■ Collection entries ■

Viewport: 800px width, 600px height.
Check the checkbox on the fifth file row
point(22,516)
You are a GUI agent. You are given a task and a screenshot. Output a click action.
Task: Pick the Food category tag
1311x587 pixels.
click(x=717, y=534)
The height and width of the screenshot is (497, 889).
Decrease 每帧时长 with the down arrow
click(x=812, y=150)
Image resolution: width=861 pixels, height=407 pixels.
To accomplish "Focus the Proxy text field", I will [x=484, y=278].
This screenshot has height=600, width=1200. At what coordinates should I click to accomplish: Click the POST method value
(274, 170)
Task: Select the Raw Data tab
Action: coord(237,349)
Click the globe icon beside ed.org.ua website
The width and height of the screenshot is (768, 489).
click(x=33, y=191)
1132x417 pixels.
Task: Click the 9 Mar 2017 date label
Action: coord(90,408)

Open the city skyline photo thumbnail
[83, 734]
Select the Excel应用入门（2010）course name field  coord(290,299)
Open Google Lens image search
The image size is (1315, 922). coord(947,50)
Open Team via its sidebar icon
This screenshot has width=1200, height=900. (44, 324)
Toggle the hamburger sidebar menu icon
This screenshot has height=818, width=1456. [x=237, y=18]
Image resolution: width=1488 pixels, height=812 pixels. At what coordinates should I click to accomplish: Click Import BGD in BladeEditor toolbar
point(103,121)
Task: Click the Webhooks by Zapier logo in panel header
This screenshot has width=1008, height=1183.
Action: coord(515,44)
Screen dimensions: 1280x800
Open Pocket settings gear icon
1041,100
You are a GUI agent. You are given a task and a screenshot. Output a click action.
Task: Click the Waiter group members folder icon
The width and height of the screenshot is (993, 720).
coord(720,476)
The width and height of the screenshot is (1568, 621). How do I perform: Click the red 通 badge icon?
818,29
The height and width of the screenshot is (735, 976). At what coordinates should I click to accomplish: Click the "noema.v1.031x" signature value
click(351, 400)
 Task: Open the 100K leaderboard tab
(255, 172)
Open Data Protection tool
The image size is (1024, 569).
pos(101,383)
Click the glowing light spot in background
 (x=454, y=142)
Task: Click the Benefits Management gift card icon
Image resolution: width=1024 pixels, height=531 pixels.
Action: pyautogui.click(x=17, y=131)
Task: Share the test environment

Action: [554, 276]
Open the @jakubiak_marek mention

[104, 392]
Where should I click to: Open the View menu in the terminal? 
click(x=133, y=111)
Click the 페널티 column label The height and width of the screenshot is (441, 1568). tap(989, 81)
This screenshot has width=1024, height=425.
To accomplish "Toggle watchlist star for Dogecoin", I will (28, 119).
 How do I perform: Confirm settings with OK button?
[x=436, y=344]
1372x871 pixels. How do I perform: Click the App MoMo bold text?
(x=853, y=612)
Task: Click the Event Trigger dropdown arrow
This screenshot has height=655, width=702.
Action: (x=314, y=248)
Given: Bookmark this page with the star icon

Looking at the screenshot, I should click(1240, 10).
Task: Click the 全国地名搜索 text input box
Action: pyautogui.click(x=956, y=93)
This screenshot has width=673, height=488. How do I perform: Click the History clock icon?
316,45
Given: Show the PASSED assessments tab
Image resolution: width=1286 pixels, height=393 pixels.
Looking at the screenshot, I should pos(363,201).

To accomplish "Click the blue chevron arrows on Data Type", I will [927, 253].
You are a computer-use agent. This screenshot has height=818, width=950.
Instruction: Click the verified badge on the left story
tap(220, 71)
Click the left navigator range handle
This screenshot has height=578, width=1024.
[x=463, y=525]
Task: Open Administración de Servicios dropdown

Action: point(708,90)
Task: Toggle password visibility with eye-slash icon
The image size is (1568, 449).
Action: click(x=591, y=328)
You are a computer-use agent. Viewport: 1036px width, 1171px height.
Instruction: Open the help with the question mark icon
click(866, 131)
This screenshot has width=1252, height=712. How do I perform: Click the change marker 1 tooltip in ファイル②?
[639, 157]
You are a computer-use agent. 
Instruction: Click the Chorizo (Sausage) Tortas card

■ WHAT THIS TASK INVOLVES ■
Exact reproduction is required. Give the lines of the data from its first line through the line containing "The height and width of the screenshot is (497, 889).", and no others.

■ OUTPUT OF THE TASK ■
Viewport: 800px width, 600px height.
Check the checkbox on the fifth file row
point(22,516)
You are a GUI agent. You are given a task and a screenshot. Output a click action.
Task: Pick the Food category tag
1311x587 pixels.
click(x=717, y=534)
The height and width of the screenshot is (497, 889).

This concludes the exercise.